Your goal:
Extract every line of the material that holds the string "Open".
═══ Source material
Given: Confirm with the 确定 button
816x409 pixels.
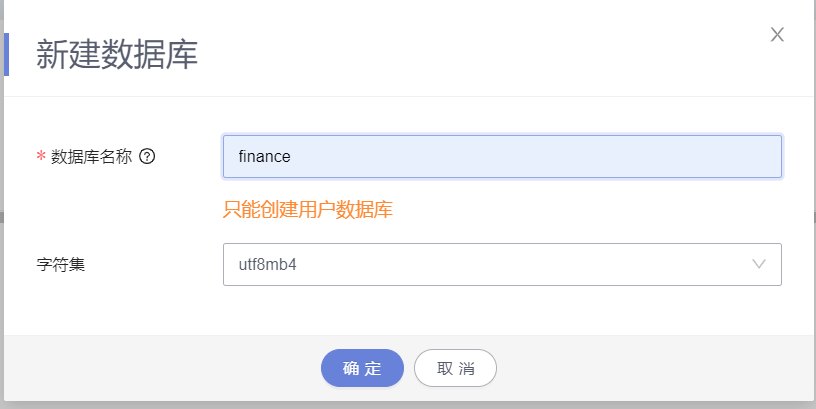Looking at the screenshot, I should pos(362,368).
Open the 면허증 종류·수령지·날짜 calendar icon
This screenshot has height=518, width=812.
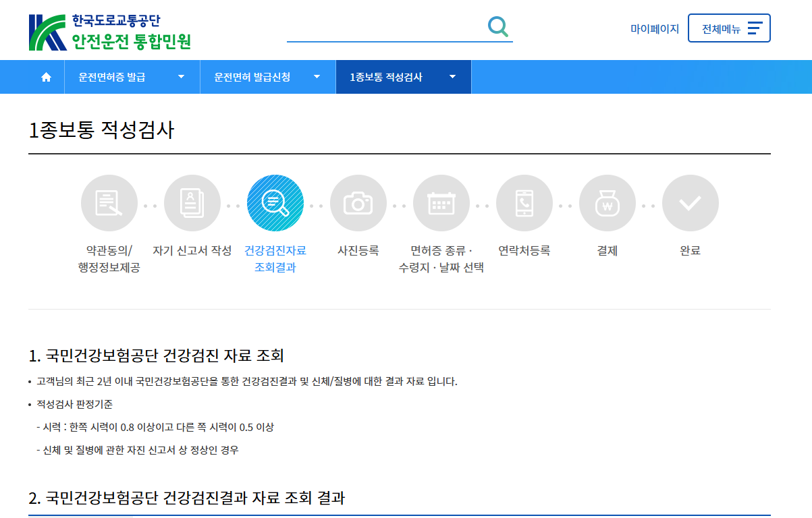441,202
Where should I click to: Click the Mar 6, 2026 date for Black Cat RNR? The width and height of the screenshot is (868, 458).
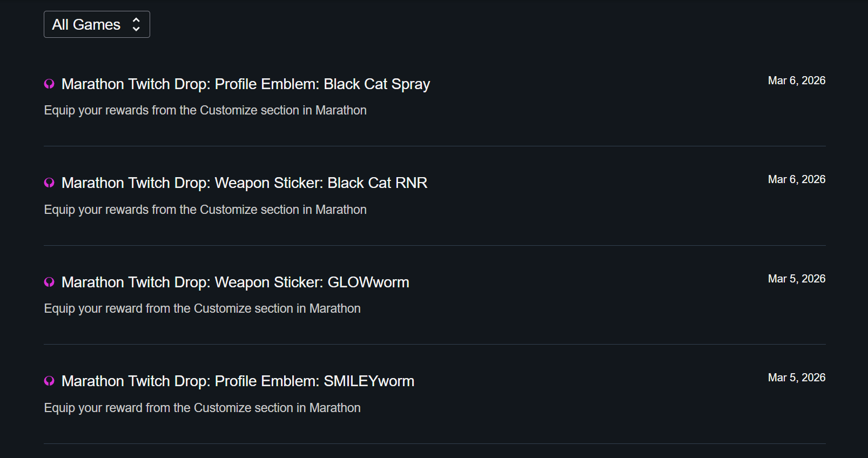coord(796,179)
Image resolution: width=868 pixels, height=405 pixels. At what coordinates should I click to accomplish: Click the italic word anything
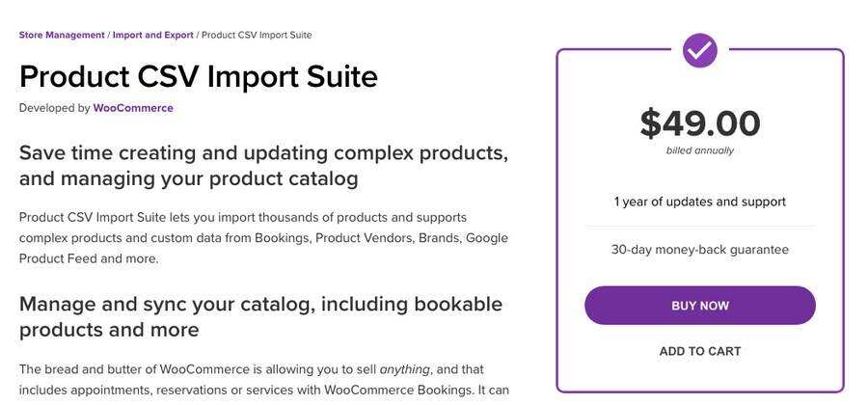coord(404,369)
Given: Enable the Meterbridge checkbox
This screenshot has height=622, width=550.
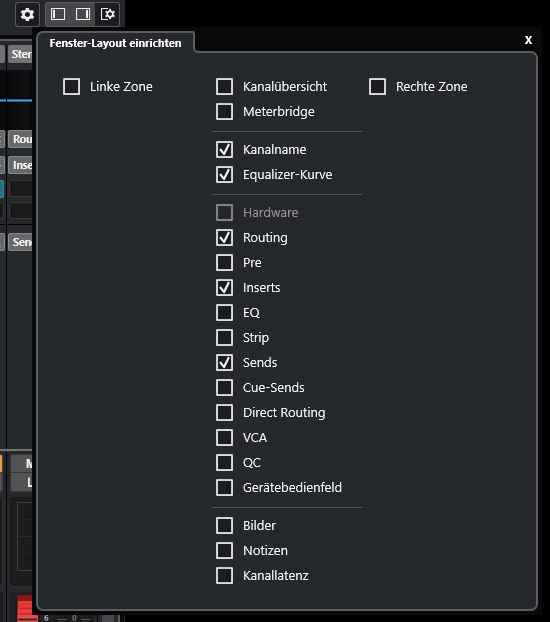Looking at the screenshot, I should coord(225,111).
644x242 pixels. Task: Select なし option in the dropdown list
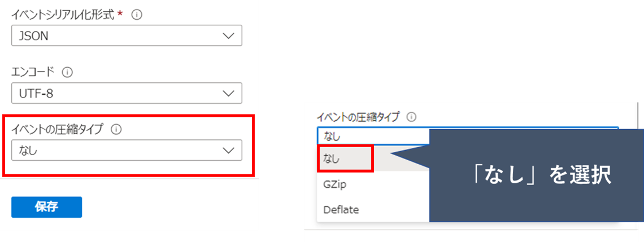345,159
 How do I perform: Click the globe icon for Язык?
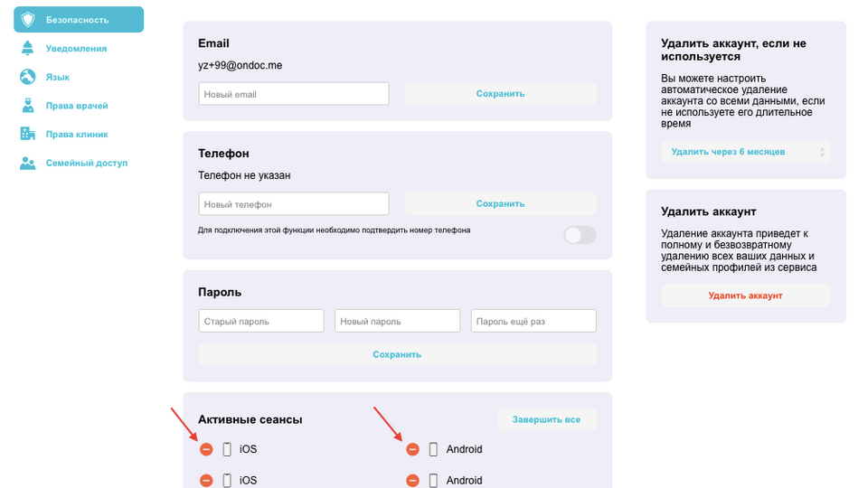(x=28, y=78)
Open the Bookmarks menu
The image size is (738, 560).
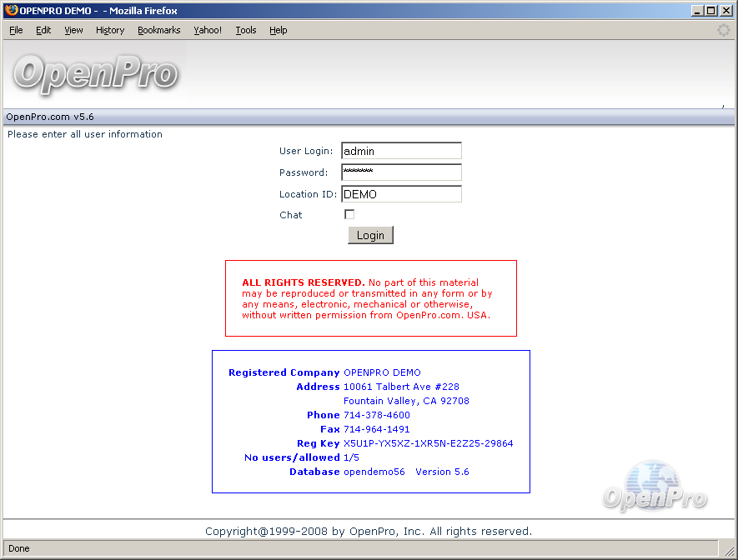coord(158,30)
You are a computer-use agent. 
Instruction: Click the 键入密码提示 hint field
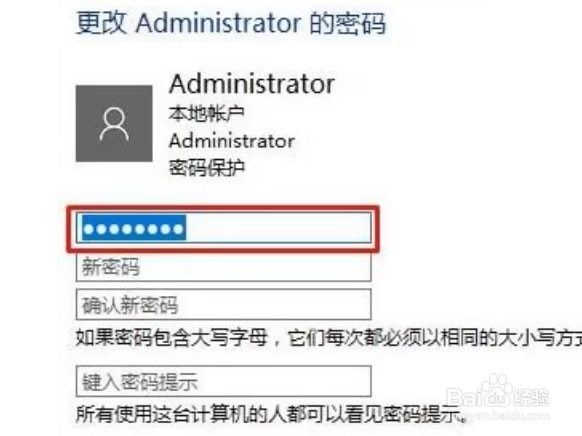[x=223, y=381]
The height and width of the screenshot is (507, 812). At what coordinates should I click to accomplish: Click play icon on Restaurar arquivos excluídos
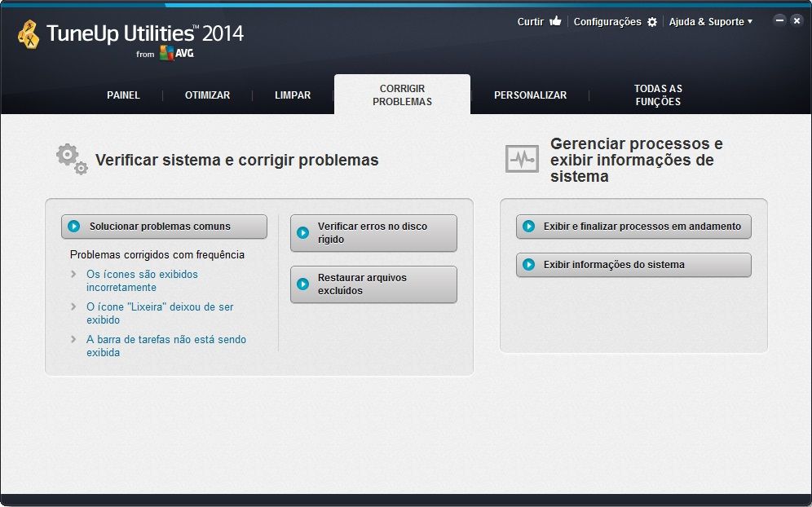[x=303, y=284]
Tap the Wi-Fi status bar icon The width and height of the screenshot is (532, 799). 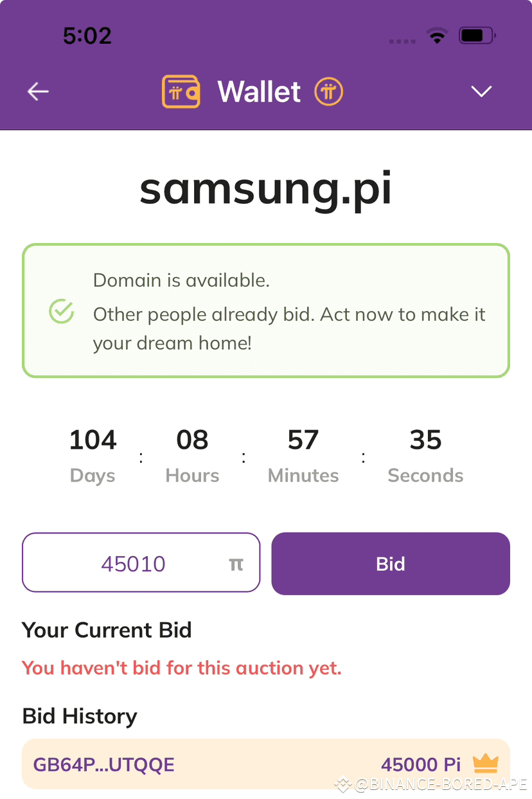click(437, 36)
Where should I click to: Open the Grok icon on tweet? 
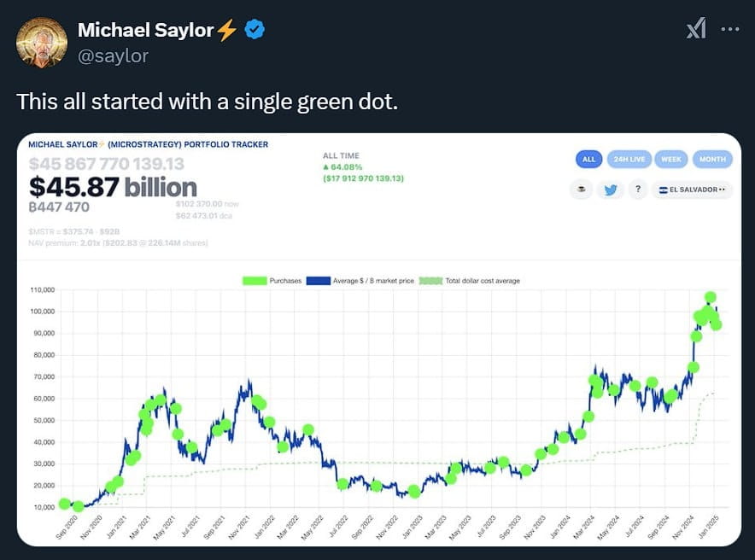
══════
Exercise output:
Open the 면허증 종류·수령지·날짜 calendar icon
Open the Bookmarks menu
Where should I click to: Open the Grok icon on tweet? 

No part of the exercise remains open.